Para as matérias-primas formuladoras de fertilizantes teria de haver uma exceção. A indústria misturadora brasileira depende da produção externa desses componentes. O governo vinha estudando uma linha de crédito especial para o setor. Era uma das alternativas para evitar o aumento do custo dos que seriam repassados e embutidos nos custos de produção.
Explicando melhor: com as medidas de restrição às importações do mês passado (ver notícia acima), as revendedoras e distribuidoras tinham que fazer o pagamento dos insumos à vista. A mudança foi autorizada ontem pelo CMN (Conselho Monetário Nacional). A idéia agora é distribuir melhor os recursos dentro do setor.

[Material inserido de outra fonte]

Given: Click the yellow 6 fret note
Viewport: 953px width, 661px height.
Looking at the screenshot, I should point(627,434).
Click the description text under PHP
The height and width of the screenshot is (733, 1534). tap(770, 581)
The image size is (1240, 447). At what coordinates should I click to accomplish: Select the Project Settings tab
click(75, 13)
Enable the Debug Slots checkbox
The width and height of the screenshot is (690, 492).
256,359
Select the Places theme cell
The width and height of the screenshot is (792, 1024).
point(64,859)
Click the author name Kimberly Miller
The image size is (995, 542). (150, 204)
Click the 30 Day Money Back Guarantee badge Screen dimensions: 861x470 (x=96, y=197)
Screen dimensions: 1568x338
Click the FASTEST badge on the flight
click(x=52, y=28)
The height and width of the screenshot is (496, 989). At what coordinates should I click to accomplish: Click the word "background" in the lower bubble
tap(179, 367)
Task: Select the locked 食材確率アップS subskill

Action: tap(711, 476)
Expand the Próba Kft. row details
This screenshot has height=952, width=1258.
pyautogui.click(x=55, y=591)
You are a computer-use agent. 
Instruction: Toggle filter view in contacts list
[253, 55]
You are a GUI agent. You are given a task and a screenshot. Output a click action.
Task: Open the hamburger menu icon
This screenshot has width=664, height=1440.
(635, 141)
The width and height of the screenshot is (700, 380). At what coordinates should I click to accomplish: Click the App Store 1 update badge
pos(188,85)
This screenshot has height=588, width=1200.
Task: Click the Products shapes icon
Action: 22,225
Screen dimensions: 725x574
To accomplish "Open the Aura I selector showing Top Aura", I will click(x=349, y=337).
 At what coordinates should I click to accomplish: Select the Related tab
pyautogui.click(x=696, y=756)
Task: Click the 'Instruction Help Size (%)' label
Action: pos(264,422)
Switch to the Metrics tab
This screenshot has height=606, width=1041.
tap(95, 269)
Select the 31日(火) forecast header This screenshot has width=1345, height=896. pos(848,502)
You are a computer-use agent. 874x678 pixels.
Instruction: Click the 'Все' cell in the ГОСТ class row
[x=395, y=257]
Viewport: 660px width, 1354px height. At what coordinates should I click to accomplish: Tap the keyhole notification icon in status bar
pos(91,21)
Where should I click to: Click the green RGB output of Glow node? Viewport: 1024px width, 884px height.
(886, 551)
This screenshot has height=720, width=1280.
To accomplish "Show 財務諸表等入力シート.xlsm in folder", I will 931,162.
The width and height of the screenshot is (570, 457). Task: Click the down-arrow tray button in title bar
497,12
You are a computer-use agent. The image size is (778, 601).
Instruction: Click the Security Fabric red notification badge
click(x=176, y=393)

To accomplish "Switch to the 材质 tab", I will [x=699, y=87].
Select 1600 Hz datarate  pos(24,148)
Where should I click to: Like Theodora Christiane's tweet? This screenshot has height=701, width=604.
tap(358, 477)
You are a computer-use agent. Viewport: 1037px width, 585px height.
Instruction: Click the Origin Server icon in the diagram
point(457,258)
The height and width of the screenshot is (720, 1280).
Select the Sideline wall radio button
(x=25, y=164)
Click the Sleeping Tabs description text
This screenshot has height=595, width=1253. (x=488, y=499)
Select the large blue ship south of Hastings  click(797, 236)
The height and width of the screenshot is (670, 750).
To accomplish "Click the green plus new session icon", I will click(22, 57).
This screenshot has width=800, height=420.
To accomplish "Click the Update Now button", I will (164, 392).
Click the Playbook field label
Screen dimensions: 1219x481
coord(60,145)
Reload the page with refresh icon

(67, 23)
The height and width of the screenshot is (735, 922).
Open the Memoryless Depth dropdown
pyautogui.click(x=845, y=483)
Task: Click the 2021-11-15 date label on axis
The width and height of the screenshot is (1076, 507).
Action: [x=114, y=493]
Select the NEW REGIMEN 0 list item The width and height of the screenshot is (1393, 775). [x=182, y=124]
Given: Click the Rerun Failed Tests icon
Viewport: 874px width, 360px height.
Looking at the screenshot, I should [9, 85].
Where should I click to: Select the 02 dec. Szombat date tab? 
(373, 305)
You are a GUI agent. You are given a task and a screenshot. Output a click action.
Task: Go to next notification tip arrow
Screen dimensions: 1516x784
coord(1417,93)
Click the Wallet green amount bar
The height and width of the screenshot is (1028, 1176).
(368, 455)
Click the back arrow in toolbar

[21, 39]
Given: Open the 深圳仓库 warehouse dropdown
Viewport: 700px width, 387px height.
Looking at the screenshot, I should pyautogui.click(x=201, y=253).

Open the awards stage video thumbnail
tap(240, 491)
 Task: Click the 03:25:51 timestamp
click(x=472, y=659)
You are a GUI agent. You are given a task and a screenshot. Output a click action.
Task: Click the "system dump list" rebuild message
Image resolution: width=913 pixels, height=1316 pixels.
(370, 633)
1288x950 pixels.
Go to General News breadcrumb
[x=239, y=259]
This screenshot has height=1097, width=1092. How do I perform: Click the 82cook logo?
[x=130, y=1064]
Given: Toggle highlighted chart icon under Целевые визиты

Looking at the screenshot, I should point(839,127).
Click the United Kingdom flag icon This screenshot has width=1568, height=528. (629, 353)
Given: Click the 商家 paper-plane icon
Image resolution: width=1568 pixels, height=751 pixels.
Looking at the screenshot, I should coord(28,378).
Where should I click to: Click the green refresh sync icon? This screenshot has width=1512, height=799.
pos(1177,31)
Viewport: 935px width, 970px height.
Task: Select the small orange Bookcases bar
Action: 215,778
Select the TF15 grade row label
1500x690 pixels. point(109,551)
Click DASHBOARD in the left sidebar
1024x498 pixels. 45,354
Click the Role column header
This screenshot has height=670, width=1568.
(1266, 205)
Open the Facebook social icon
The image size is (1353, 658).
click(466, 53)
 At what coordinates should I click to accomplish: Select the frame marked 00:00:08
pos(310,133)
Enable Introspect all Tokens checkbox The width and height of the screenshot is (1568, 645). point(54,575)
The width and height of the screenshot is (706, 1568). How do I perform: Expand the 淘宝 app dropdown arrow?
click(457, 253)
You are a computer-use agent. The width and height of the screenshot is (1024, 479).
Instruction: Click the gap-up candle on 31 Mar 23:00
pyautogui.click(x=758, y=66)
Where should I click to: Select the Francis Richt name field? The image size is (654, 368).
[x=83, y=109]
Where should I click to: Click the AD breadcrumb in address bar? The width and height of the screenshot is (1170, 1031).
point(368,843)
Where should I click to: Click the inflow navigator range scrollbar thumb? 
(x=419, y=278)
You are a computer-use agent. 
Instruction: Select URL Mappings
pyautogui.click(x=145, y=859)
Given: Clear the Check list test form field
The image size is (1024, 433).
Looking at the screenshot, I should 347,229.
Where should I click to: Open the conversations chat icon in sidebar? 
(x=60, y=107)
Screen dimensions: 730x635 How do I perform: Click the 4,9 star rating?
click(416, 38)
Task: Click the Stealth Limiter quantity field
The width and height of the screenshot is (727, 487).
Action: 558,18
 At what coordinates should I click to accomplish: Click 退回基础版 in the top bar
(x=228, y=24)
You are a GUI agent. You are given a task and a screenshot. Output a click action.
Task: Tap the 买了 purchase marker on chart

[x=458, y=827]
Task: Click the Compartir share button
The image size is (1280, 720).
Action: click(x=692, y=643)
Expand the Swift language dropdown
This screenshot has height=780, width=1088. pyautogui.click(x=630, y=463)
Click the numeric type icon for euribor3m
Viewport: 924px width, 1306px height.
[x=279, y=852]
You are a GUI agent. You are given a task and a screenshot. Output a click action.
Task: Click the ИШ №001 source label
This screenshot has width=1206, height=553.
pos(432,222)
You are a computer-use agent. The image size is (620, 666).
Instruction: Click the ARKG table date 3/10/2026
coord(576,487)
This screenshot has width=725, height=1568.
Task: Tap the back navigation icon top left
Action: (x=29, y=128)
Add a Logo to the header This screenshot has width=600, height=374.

Direito de gastar Como o CMN não quis impor freio ao consumo, o pressuposto é que mortais consumidores têm direito de gastar, se o seu poder de compra permitir. Melhor assim. Qualquer restrição ao crédito atingirá em cheio o macro da economia. Na realidade, o que se tem são alguns excessos localizados, nada além das chamadas bolhas de consumo. Não fazem mal a ninguém. Os inimigos potenciais do plano de estabilidade ainda são as tarifas do governo, atiçadas pelos agentes estatais e pela figura do saco-sem-fundo da gastança pública.